Ab initio kinetics of the C2H2 + NH2 reaction: a revisited study

Abstract

This work provides a rigorous detailed kinetic study on the C₂H₂ + NH₂ reaction in a wide range of conditions (T = 250–2000 K & P = 1–76000 Torr). In particular, the composite method W1U was used to construct the potential energy surface on which the kinetic behaviors were characterized within the state-of-the-art master equation/Rice–Ramsperger–Kassel–Marcus (ME/RRKM) framework. Corrections of the hindered internal rotation (HIR) treatment and quantum tunneling effect were included. A clear reaction mechanism shift with respect to both temperature and pressure was revealed via detailed kinetic and species analyses. In particular, bimolecular products (i.e., CH₂CNH + H, CHCNH₂ + H, CH₃CN + H, CHC· + NH₃ in the decreasing mole fraction order) can be formed directly from the reactants at high temperature and/or low pressure while they can be produced indirectly via intermediates (e.g., ·CHCHNH₂(cis), ·CHCHNH₂(trans), CH₂C·NH₂,…) at low temperature and/or high pressure.
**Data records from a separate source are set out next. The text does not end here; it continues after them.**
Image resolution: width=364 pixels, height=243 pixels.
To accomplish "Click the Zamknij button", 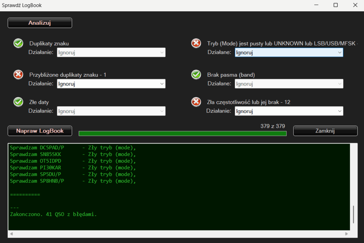I will click(x=325, y=131).
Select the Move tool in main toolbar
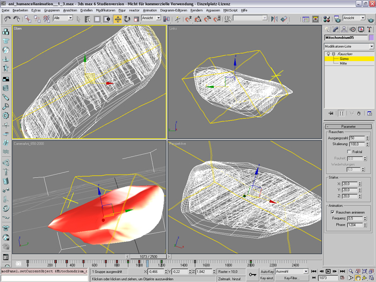Screen dimensions: 376x282 point(118,19)
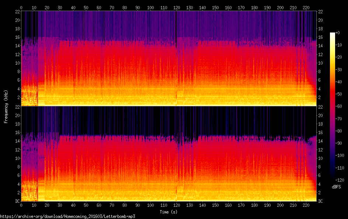
Task: Click the 16 kHz tick on upper-left frequency axis
Action: point(17,37)
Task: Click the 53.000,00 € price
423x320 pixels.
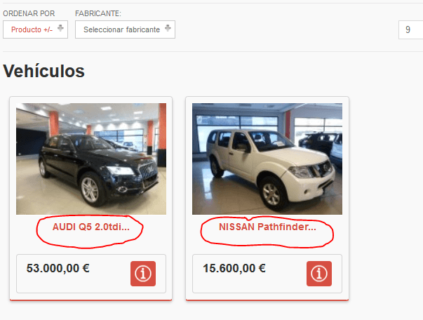Action: click(x=58, y=269)
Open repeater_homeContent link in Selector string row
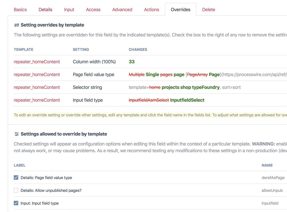287x212 pixels. [37, 87]
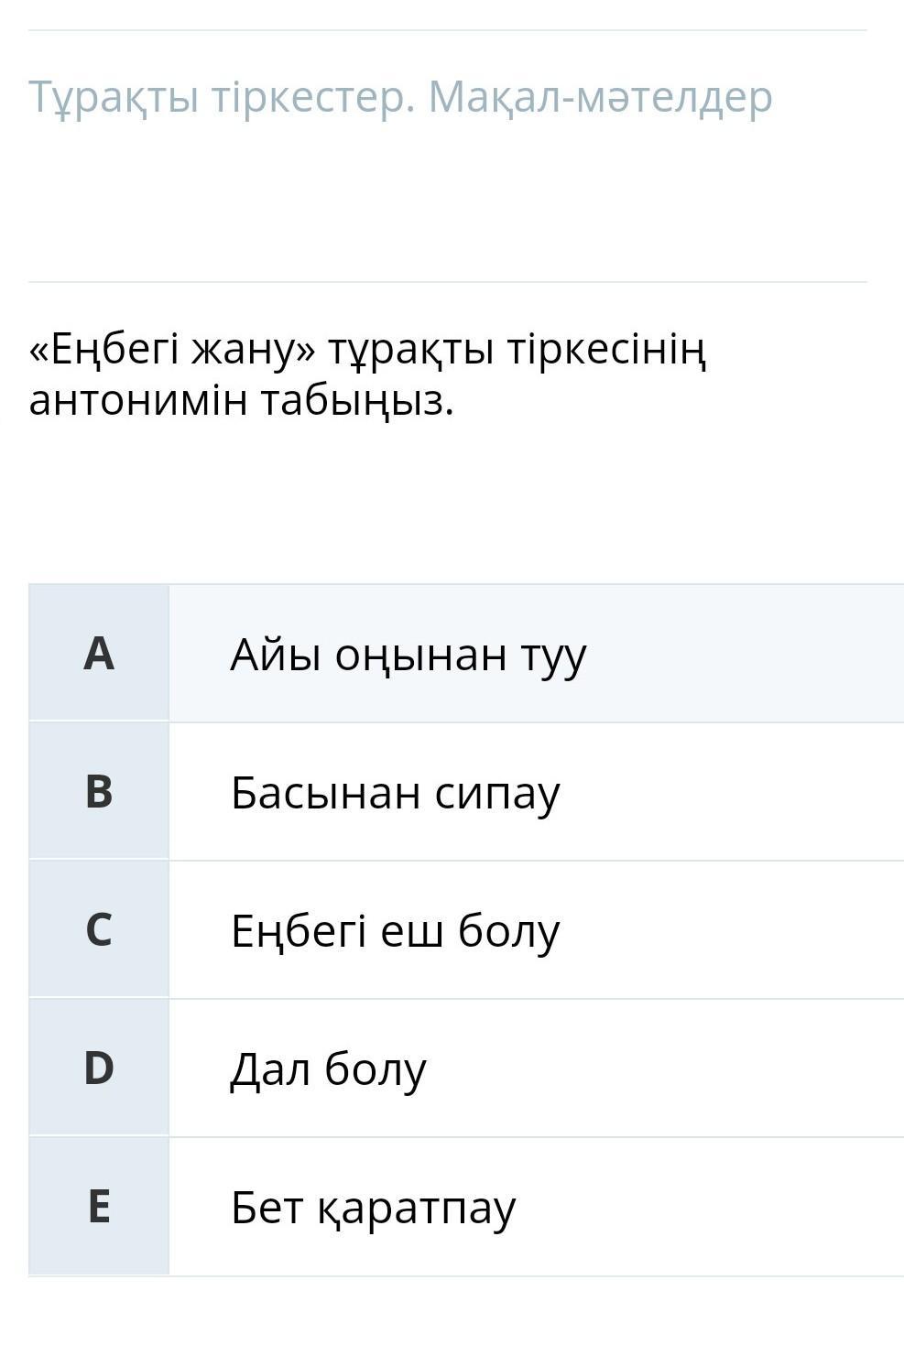Select answer option C letter cell
This screenshot has width=904, height=1345.
click(99, 929)
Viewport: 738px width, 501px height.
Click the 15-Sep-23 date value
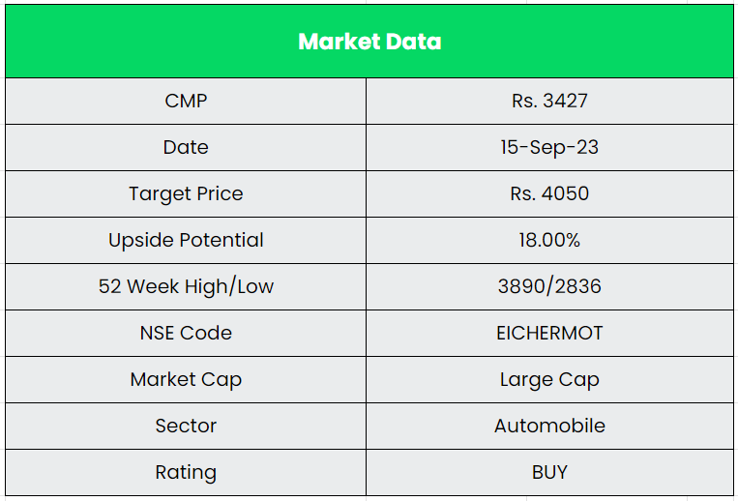pos(549,147)
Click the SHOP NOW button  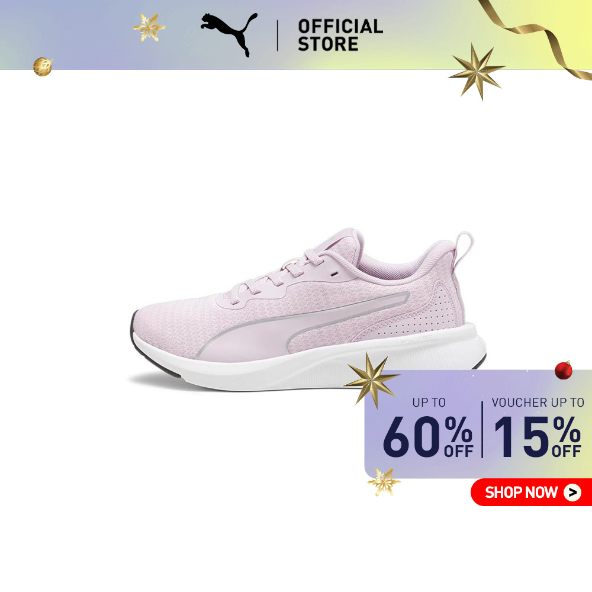531,493
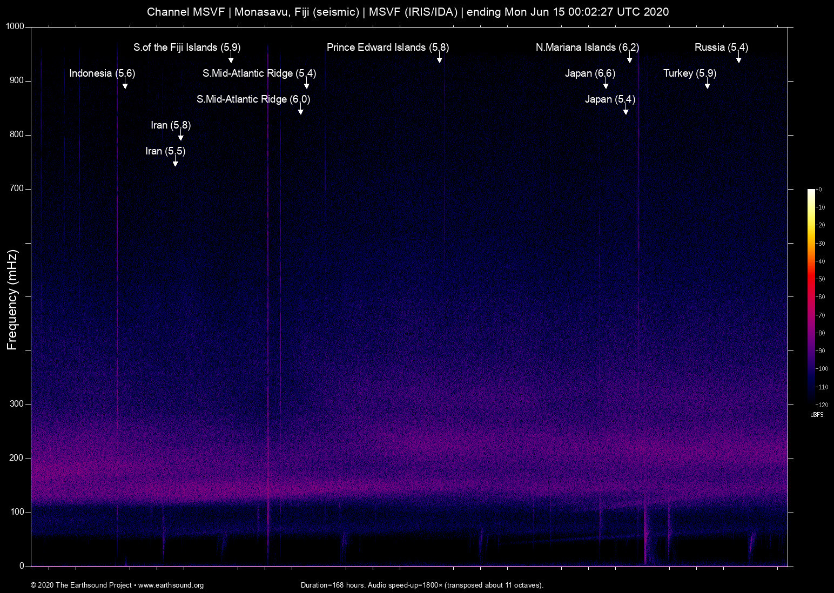The height and width of the screenshot is (593, 834).
Task: Click the Channel MSVF title text
Action: (186, 12)
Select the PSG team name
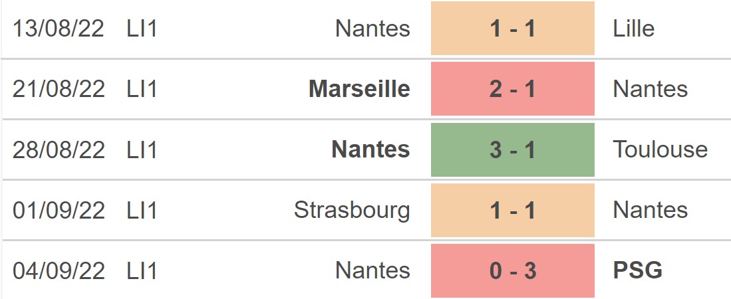 638,270
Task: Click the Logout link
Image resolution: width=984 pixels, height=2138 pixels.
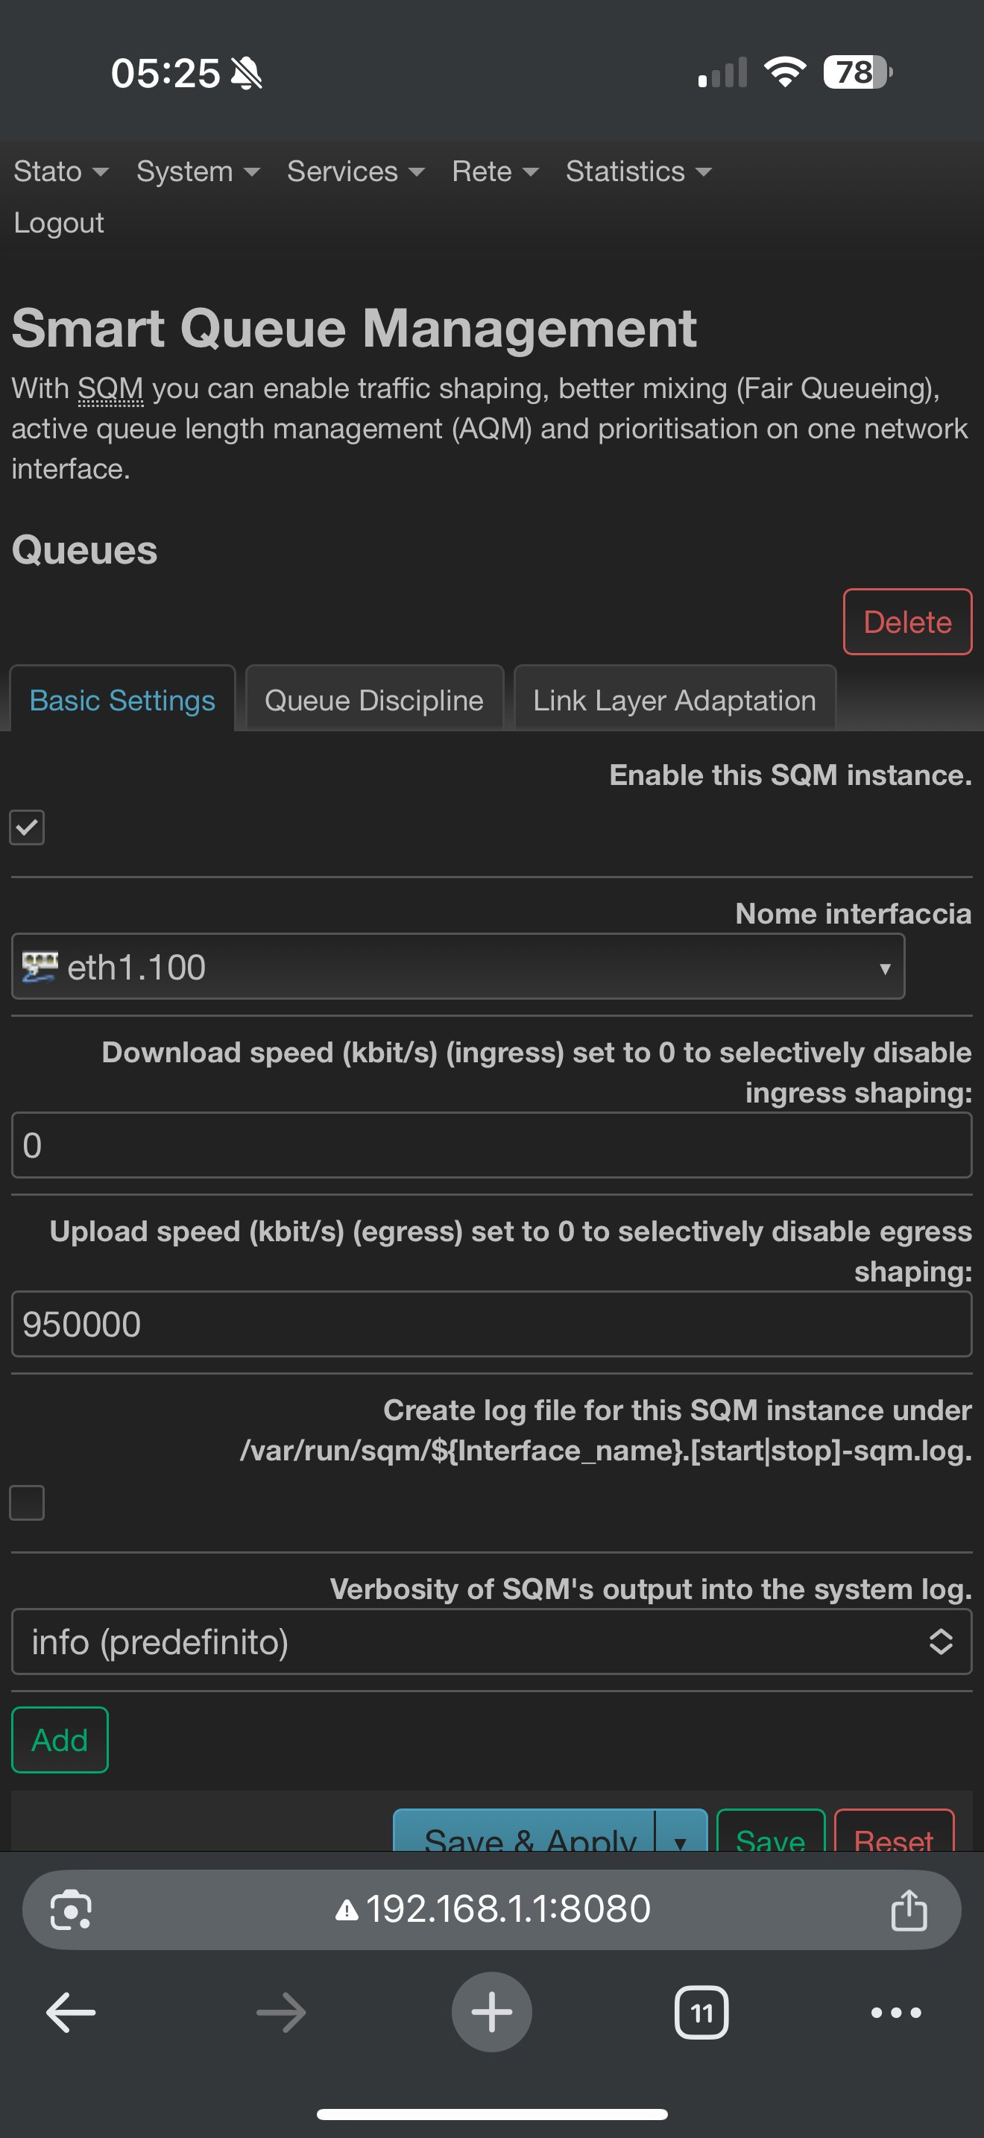Action: pyautogui.click(x=59, y=222)
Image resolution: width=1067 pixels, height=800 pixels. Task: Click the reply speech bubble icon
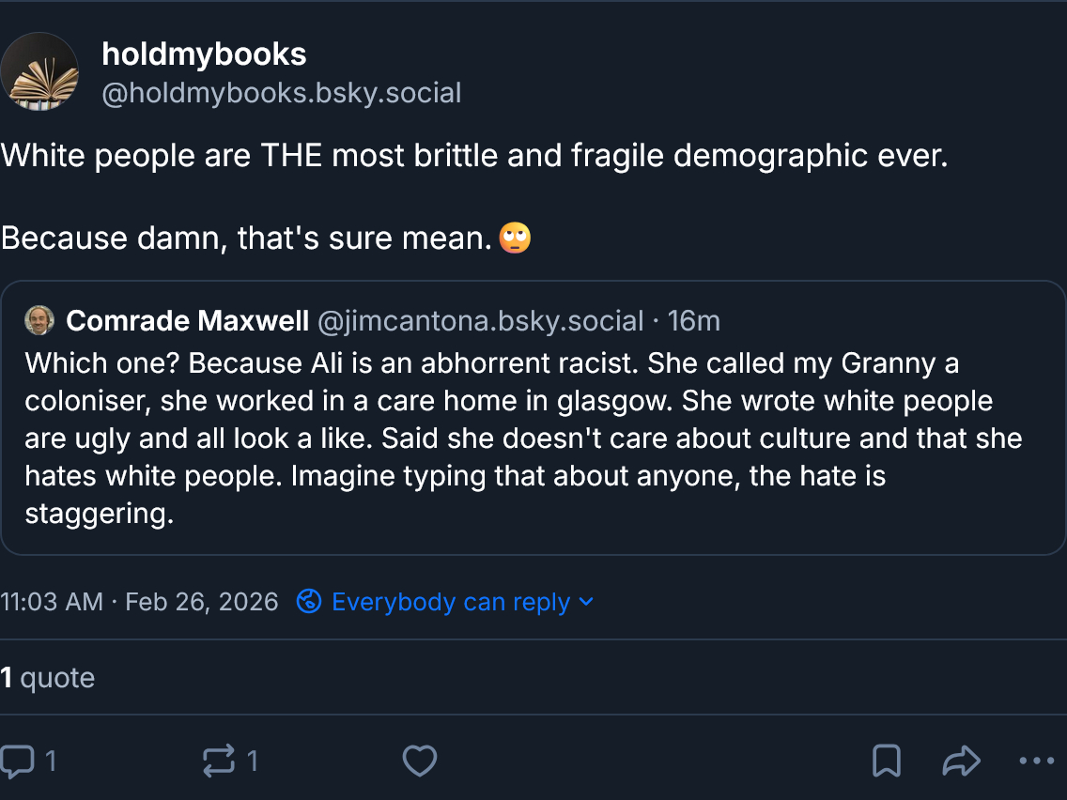pos(17,761)

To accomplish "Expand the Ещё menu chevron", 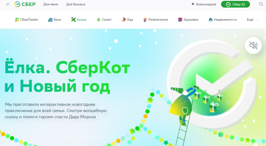I will (x=257, y=19).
The calculated rate constants are in good agreement with the literature data from ab initio calculations without any adjustment; thus, the proposed temperature- and pressure-dependent rate constants, together with the thermodynamic data of the species involved, can be confidently used for modeling NH₂-related systems under atmospheric and combustion conditions.